__WORK TO BE COMPLETED__:
Where the string "height" appears in a line of the material below, copy that line.

__DATA FOR PROCESSING__:
◇ ◇ ◇ ◇ ◇

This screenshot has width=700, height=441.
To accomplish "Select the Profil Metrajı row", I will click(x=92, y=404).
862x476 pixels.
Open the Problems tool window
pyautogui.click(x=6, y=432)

◇ ◇ ◇ ◇ ◇

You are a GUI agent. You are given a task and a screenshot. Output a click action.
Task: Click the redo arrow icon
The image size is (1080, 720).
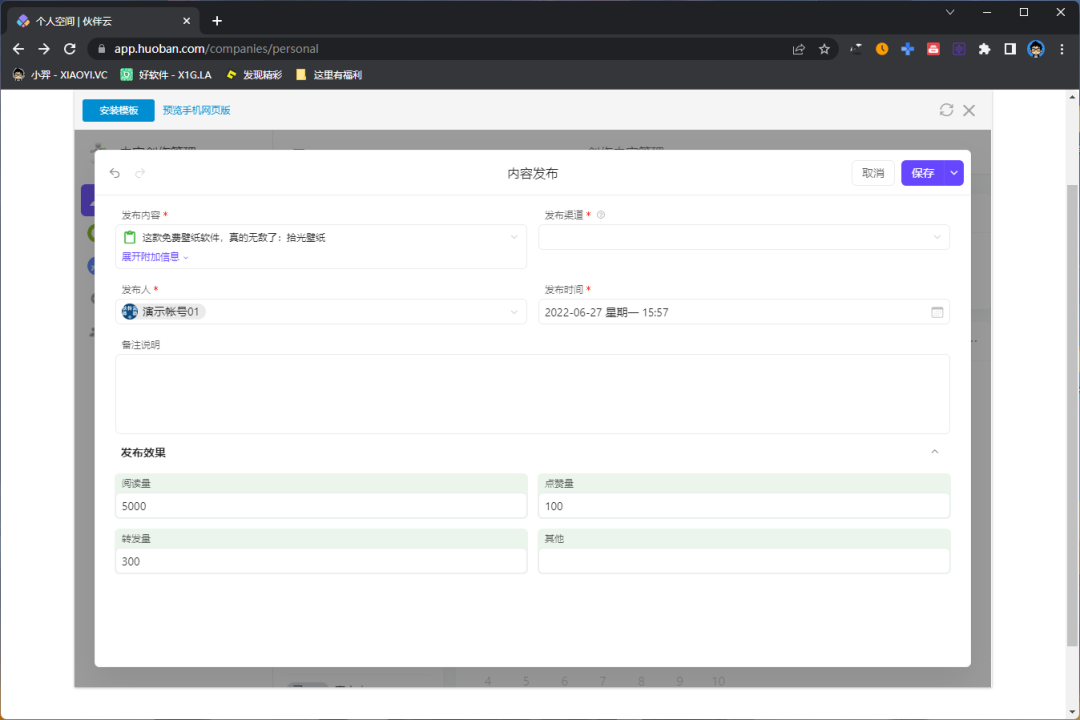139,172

◇ ◇ ◇ ◇ ◇

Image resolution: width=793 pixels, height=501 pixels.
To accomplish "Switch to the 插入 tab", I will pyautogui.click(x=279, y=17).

◇ ◇ ◇ ◇ ◇

__YOUR RESPONSE__:
This screenshot has width=700, height=441.
Image resolution: width=793 pixels, height=501 pixels.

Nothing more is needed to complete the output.